Output the entries verbatim, including every line.

(Beginning of Exercise input)

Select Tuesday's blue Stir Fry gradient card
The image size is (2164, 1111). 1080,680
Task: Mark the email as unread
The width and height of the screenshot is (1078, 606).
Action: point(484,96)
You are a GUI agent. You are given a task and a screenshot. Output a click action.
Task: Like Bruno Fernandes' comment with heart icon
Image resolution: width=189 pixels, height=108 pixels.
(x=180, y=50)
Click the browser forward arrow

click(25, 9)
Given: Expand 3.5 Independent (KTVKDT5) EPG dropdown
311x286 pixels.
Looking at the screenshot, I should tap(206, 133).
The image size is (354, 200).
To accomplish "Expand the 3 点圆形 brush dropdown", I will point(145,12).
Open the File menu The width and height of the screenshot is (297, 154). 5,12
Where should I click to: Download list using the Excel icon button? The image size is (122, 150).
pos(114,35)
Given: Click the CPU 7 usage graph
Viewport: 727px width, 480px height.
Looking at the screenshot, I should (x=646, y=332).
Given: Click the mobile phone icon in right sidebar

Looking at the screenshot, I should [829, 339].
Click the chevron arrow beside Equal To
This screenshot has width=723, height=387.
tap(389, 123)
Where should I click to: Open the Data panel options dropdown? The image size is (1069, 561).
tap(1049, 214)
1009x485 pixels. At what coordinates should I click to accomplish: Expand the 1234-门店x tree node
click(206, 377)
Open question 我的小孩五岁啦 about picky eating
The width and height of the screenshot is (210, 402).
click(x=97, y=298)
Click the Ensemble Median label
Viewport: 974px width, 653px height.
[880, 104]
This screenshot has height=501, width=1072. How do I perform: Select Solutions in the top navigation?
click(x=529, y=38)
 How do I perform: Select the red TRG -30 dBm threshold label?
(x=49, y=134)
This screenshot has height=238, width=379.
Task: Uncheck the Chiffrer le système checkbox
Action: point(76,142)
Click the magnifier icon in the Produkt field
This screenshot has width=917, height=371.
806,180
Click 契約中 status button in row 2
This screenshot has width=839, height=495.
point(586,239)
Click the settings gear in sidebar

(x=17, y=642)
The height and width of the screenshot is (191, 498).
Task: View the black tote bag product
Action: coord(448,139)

(End of Exercise input)

| Answer to this problem |
Select Tuesday's blue Stir Fry gradient card
The image size is (2164, 1111). 1080,680
Task: Mark the email as unread
The width and height of the screenshot is (1078, 606).
Action: point(484,96)
You are a GUI agent. You are given a task and a screenshot. Output a click action.
Task: Like Bruno Fernandes' comment with heart icon
Image resolution: width=189 pixels, height=108 pixels.
(x=180, y=50)
Click the browser forward arrow

click(25, 9)
Given: Expand 3.5 Independent (KTVKDT5) EPG dropdown
311x286 pixels.
Looking at the screenshot, I should tap(206, 133).
The image size is (354, 200).
To accomplish "Expand the 3 点圆形 brush dropdown", I will point(145,12).
Open the File menu The width and height of the screenshot is (297, 154). 5,12
Where should I click to: Download list using the Excel icon button? The image size is (122, 150).
pos(114,35)
Given: Click the CPU 7 usage graph
Viewport: 727px width, 480px height.
Looking at the screenshot, I should (x=646, y=332).
Given: Click the mobile phone icon in right sidebar

Looking at the screenshot, I should [829, 339].
Click the chevron arrow beside Equal To
This screenshot has width=723, height=387.
tap(389, 123)
Where should I click to: Open the Data panel options dropdown? The image size is (1069, 561).
tap(1049, 214)
1009x485 pixels. At what coordinates should I click to accomplish: Expand the 1234-门店x tree node
click(206, 377)
Open question 我的小孩五岁啦 about picky eating
The width and height of the screenshot is (210, 402).
click(x=97, y=298)
Click the Ensemble Median label
Viewport: 974px width, 653px height.
[880, 104]
This screenshot has height=501, width=1072. How do I perform: Select Solutions in the top navigation?
click(x=529, y=38)
 How do I perform: Select the red TRG -30 dBm threshold label?
(x=49, y=134)
This screenshot has height=238, width=379.
Task: Uncheck the Chiffrer le système checkbox
Action: point(76,142)
Click the magnifier icon in the Produkt field
This screenshot has width=917, height=371.
806,180
Click 契約中 status button in row 2
This screenshot has width=839, height=495.
point(586,239)
Click the settings gear in sidebar

(x=17, y=642)
The height and width of the screenshot is (191, 498).
Task: View the black tote bag product
Action: coord(448,139)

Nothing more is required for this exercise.